Abstract:Reinforcement Learning from Human Feedback (RLHF) has become an increasingly popular paradigm for training large language models (LLMs) and diffusion models. While existing RLHF training systems have enabled significant progress, they often face challenges in scaling to multi-modal and diffusion workflows and adapting to dynamic workloads. In particular, current approaches may encounter limitations in controller scalability, flexible resource placement, and efficient orchestration when handling complex RLHF pipelines, especially in scenarios involving dynamic sampling or generative reward modeling.
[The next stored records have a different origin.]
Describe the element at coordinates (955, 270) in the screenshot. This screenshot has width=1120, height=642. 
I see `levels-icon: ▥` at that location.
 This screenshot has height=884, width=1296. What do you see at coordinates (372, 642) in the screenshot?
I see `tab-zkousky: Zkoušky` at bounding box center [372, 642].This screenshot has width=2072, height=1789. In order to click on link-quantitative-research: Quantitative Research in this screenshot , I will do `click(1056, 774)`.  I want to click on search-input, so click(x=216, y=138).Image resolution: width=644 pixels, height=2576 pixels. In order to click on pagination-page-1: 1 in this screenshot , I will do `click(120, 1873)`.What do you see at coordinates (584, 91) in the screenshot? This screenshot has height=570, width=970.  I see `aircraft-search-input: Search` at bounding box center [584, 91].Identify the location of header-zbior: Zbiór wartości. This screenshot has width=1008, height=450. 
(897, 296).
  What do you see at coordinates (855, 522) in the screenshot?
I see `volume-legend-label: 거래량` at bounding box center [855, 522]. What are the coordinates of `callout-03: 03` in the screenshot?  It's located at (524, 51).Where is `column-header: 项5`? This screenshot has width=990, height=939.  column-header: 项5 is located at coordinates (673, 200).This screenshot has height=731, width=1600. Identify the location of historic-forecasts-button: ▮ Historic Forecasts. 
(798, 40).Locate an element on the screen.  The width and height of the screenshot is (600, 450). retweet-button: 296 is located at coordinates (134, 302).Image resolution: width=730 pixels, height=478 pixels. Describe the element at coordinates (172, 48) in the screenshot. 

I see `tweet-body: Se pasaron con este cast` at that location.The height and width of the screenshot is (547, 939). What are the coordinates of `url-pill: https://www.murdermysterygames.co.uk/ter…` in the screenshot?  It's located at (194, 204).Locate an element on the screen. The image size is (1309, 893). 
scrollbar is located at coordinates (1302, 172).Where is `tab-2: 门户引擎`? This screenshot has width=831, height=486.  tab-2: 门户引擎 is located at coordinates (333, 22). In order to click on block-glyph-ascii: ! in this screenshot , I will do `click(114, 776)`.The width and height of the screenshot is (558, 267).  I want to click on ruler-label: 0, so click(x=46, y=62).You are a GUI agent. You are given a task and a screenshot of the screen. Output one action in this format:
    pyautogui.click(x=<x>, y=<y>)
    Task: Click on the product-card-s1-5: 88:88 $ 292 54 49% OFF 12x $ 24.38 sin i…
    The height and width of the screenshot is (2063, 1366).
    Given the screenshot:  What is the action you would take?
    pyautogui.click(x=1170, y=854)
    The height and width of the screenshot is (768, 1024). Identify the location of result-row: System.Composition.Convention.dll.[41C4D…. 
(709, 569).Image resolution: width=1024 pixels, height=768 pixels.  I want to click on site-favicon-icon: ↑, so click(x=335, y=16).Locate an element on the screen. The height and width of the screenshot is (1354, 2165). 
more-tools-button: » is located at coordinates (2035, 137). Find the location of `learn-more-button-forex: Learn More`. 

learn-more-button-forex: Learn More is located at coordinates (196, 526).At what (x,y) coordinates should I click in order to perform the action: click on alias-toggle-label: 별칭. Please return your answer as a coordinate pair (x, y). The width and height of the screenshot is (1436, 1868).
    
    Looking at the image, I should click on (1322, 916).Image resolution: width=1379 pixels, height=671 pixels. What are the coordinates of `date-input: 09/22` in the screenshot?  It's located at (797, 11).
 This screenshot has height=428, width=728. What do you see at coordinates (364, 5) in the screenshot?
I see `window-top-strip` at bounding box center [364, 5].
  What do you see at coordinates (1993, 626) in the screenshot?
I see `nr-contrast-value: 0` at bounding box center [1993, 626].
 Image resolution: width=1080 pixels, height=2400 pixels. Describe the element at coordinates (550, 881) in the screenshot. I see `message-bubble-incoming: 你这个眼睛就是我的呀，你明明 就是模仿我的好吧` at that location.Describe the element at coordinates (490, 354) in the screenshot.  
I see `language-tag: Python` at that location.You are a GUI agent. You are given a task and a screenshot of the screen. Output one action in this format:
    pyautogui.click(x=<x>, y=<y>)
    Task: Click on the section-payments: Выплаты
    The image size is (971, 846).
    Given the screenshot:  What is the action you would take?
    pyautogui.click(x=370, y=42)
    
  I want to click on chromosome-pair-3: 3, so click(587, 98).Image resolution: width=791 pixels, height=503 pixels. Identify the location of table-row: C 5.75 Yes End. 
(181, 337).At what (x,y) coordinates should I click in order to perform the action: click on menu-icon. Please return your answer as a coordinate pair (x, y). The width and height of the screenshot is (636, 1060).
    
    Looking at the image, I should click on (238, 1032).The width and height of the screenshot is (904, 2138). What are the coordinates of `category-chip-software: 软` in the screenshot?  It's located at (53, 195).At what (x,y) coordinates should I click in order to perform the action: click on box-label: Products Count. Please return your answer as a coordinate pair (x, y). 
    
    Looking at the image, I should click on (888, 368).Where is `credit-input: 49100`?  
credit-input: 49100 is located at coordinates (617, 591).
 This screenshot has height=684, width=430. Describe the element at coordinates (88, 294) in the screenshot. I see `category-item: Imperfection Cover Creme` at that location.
In this paper, we present \textbf{G-Core}, a simple, scalable, and balanced RLHF training framework designed to address these challenges. G-Core introduces a parallel controller programming model, enabling flexible and efficient orchestration of complex RLHF workflows without the bottlenecks of a single centralized controller. Furthermore, we propose a dynamic placement schema that adaptively partitions resources and schedules workloads, significantly reducing hardware idle time and improving utilization, even under highly variable training conditions. G-Core has successfully trained models that support WeChat product features serving a large-scale user base, demonstrating its effectiveness and robustness in real-world scenarios. Our results show that G-Core advances the state of the art in RLHF training, providing a solid foundation for future research and deployment of large-scale, human-aligned models.